US stocks gained for a third straight day on Friday after tame consumer price data put inflation fears on the shelf, while an upgrade of bellwether Intel breathed life into the tech sector. The Nasdaq climbed to its highest in more than six years.
In a week that started with relatively little take-over chatter, a report that the New York Mercantile Exchange was exploring a sale of itself helped resume the merger-and-acquisition optimism that has fuelled a rally in stocks for the past few months. The smaller-than-expected increase in US May core consumer prices, which exclude food and energy, followed Thursday's in-line core producer prices index.

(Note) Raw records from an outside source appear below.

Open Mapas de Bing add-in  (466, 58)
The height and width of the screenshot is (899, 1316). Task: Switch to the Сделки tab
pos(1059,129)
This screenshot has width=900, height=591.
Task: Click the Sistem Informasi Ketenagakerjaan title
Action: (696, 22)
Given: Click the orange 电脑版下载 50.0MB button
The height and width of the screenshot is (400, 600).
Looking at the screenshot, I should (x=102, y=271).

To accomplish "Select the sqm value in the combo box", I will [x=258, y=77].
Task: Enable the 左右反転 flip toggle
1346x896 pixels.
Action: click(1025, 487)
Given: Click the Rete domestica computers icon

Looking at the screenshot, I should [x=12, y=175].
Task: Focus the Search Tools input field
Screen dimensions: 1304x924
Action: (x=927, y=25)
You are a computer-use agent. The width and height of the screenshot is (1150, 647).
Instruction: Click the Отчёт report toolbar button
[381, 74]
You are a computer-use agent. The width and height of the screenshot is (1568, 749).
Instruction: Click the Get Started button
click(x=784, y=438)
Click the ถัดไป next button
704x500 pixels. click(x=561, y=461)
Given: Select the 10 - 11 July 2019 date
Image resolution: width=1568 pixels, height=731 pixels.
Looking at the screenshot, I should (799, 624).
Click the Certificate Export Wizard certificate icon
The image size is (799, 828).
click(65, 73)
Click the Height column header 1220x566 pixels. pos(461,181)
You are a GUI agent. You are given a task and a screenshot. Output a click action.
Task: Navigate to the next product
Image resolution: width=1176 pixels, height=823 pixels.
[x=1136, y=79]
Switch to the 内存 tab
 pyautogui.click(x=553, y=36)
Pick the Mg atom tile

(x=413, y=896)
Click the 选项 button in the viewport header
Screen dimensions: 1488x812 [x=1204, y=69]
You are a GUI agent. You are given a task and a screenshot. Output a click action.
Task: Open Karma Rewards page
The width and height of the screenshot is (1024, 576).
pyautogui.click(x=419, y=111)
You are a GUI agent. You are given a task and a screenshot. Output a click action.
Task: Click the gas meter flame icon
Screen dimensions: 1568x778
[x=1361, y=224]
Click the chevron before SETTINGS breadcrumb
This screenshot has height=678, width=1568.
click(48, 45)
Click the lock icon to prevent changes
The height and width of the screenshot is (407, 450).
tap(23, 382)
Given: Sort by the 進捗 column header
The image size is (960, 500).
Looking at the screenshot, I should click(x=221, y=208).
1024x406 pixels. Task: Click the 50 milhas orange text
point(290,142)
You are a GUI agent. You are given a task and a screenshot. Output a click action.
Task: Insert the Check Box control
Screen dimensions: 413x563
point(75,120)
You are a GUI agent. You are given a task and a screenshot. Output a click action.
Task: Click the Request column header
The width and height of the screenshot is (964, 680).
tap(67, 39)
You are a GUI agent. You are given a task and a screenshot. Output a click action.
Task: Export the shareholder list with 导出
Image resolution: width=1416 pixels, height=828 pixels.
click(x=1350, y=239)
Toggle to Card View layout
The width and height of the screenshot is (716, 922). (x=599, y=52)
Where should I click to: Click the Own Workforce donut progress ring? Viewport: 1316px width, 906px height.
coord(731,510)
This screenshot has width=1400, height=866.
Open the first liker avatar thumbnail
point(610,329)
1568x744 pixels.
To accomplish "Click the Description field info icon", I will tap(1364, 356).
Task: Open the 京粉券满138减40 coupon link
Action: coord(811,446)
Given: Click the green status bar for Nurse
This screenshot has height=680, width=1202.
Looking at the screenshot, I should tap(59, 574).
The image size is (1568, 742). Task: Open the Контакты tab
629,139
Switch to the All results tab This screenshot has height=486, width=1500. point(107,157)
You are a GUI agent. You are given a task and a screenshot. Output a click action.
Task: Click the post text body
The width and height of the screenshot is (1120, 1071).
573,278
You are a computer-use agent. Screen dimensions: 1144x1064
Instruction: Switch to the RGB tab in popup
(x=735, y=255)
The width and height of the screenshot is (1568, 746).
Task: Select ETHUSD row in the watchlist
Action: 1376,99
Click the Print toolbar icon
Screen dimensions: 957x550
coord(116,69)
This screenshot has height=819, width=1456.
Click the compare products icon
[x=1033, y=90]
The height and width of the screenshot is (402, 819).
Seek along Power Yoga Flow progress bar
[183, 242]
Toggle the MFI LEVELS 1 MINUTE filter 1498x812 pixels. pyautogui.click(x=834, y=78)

The Dow Jones industrial average was up 106.82 points, or 0.79 percent, at 13,660.54. The Standard & Poor's 500 Index was up 11.83 points, or 0.78 percent, at 1,534.80. The Nasdaq Composite Index was up 25.87 points, or 1.00 percent, at 2,625.28.
A jump in shares of Intel Corp triggered an advance in technology stocks after Goldman Sachs raised its rating on the world's dominant chip maker to "buy" from "neutral." Intel shares, which are a component of all three major indexes, rose 3.2 percent to $23.98. Shares of NYMEX, the world's largest energy market, rose 1.7 percent to $142.15.